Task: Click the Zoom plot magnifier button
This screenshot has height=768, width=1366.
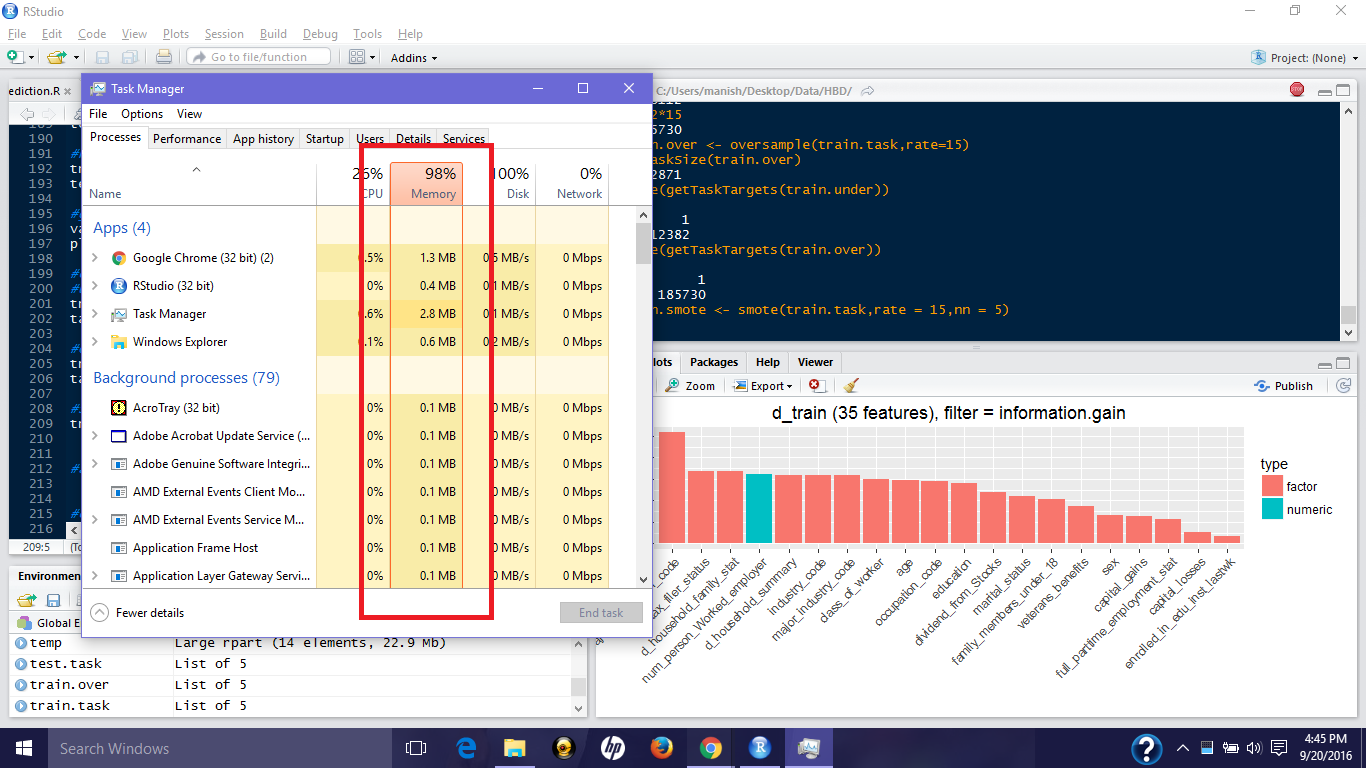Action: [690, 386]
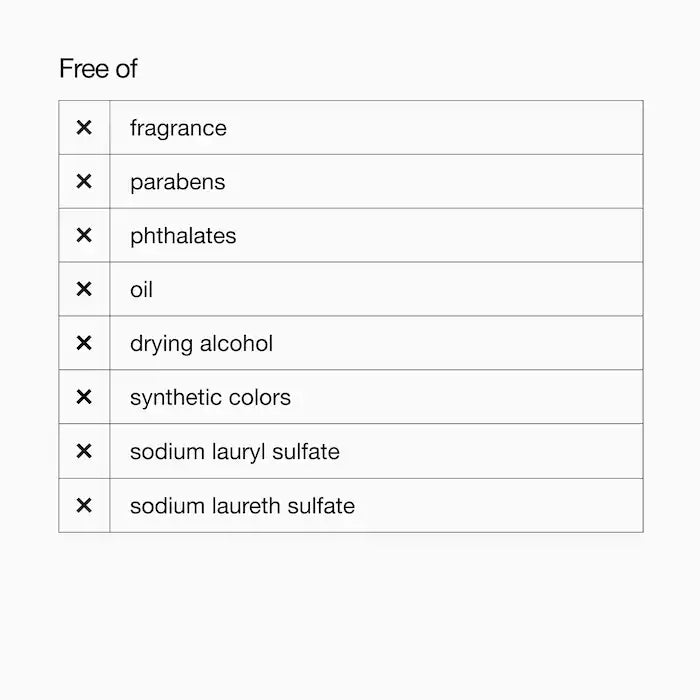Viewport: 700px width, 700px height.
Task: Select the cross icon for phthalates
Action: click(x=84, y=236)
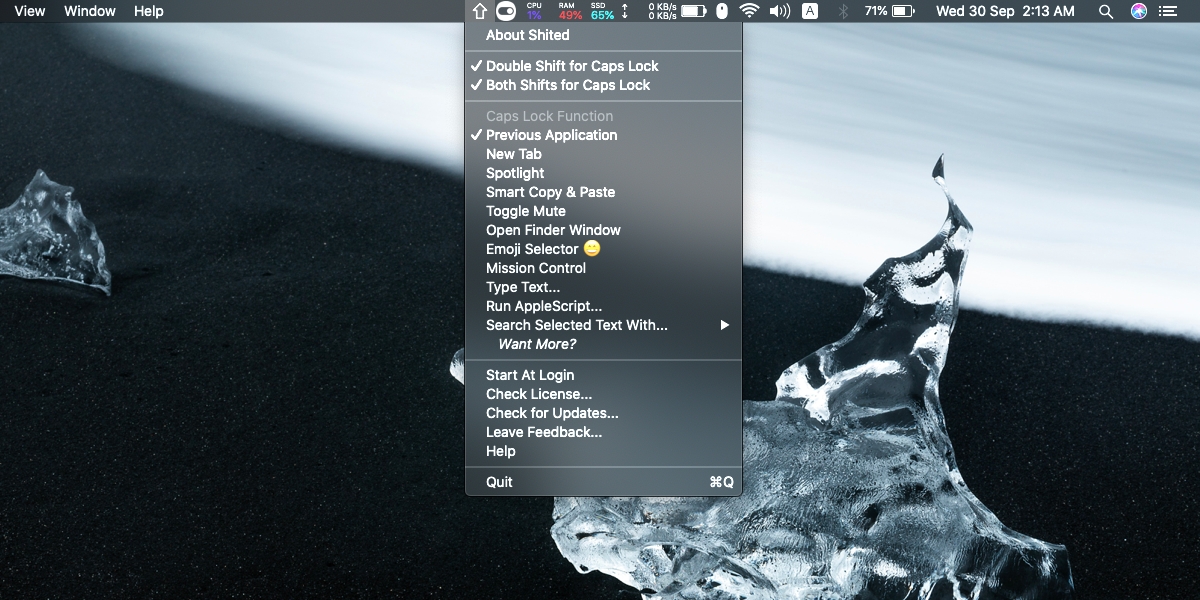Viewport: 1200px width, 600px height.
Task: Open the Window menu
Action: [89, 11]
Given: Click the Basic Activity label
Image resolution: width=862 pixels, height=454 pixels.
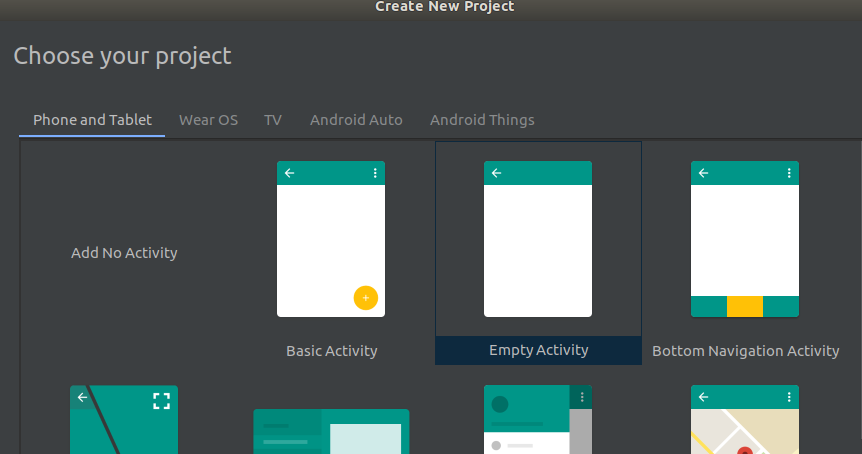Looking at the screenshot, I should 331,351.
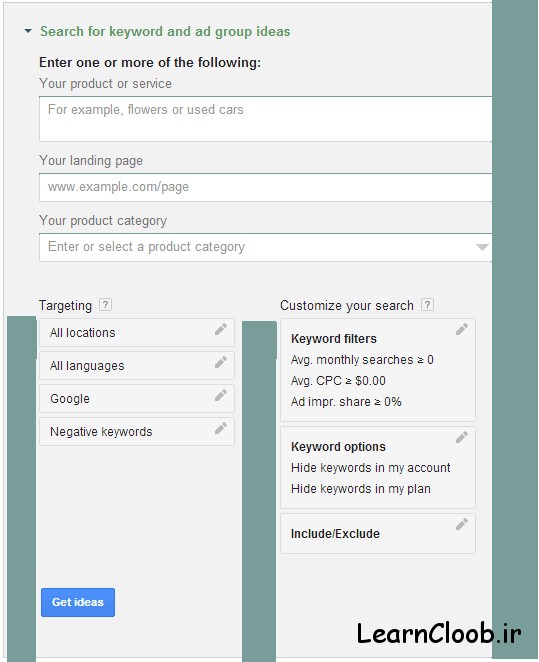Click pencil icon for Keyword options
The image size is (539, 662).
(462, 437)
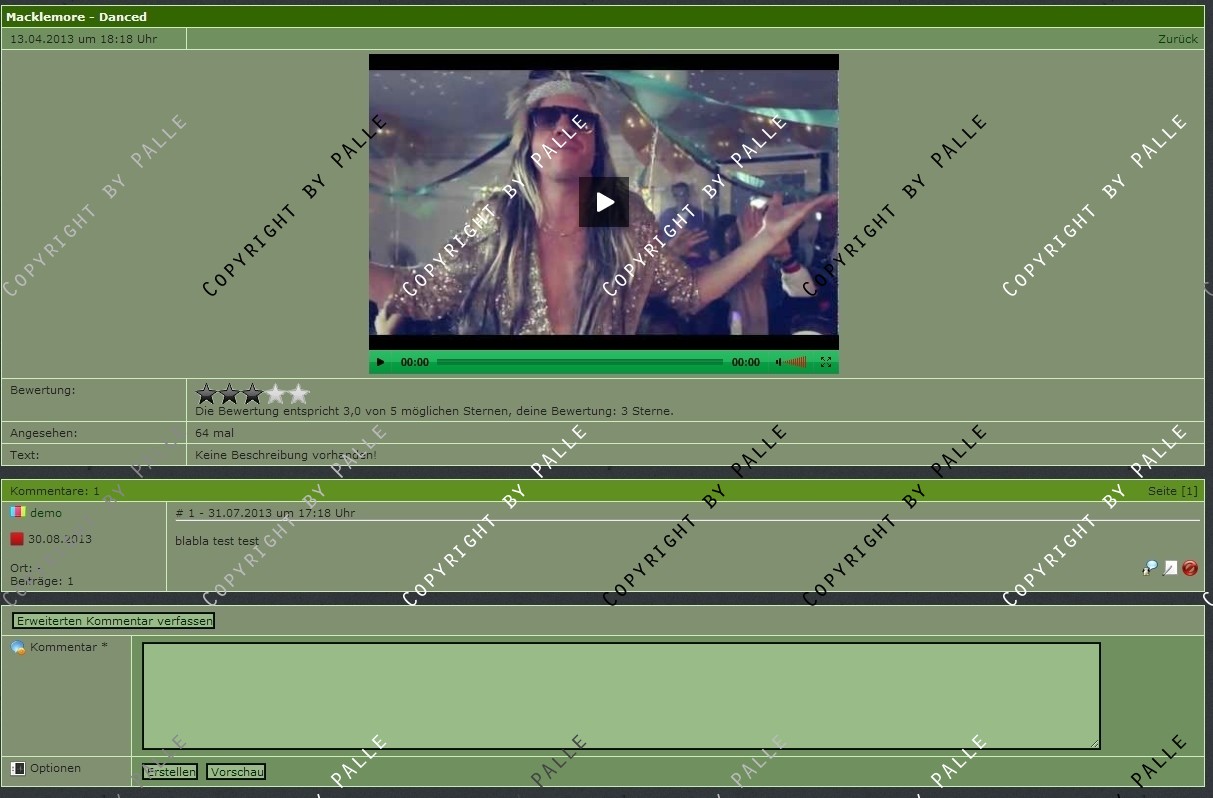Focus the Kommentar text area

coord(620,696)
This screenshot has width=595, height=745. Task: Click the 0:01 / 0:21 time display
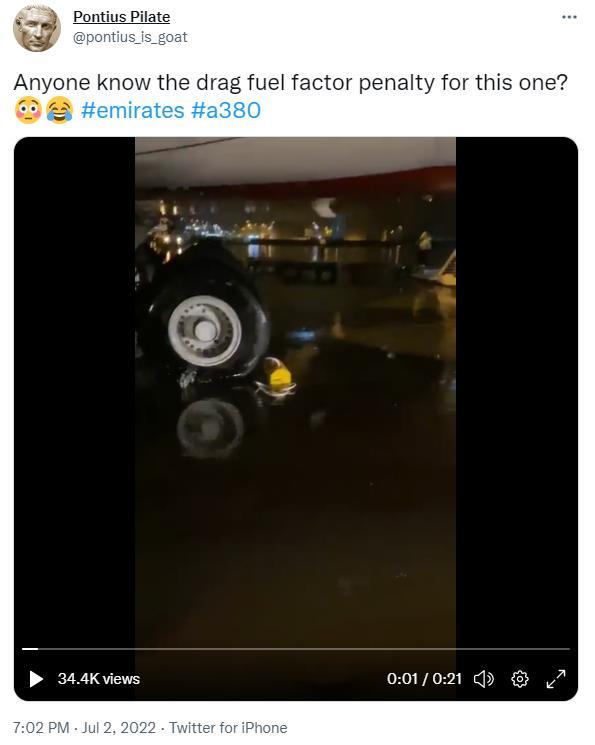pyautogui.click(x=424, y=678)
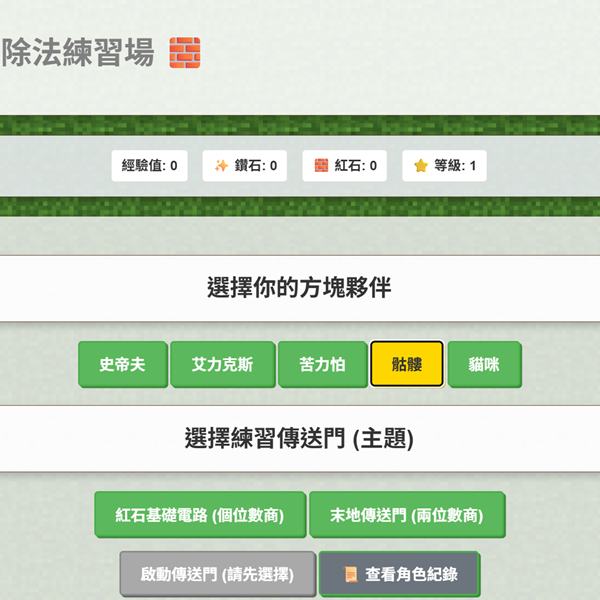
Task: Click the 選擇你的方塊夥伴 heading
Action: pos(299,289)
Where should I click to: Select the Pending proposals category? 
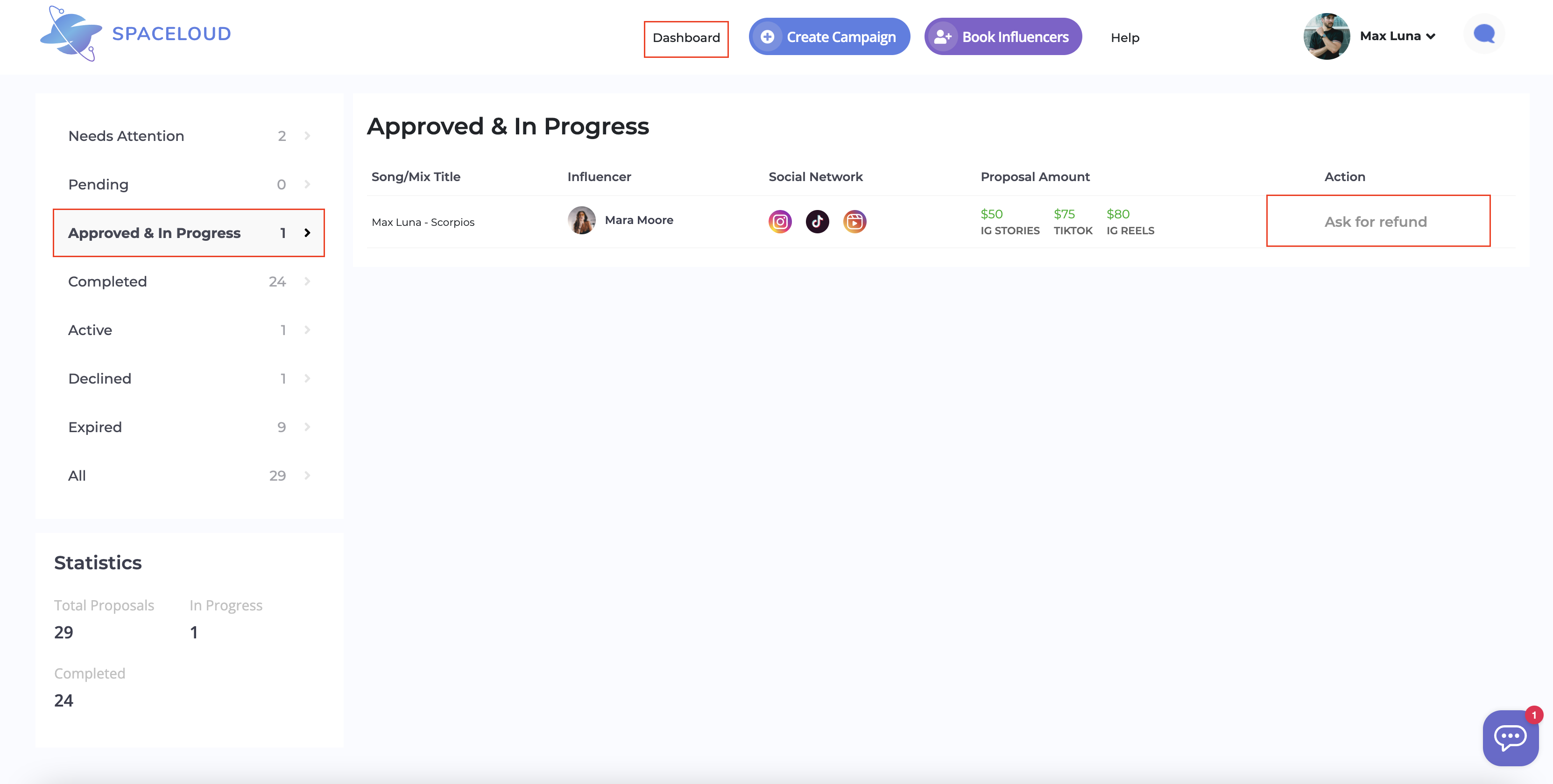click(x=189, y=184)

------------------------------------------------------------------------

◆ **Directions**: Update all the items above by changing "Basic Activity label" to "Basic Activity heading" and leaving everything else as it is. Omit the pictures from your answer.

◆ **Finished answer**:
Task: Click the Zoom plot magnifier button
This screenshot has height=768, width=1366.
Action: [690, 386]
Viewport: 700px width, 700px height.
Task: Select the cross icon for phthalates
Action: click(x=84, y=236)
Viewport: 1200px width, 600px height.
Task: Open the Window menu
Action: [89, 11]
Given: Click the Basic Activity heading
Image resolution: width=862 pixels, height=454 pixels.
Looking at the screenshot, I should 331,351.
Click pencil icon for Keyword options
The image size is (539, 662).
(462, 437)
Focus the Kommentar text area

coord(620,696)
This screenshot has width=595, height=745. Task: Click the 0:01 / 0:21 time display
pyautogui.click(x=424, y=678)
Task: Click the 選擇你的方塊夥伴 heading
Action: pos(299,289)
Where should I click to: Select the Pending proposals category? 
click(x=189, y=184)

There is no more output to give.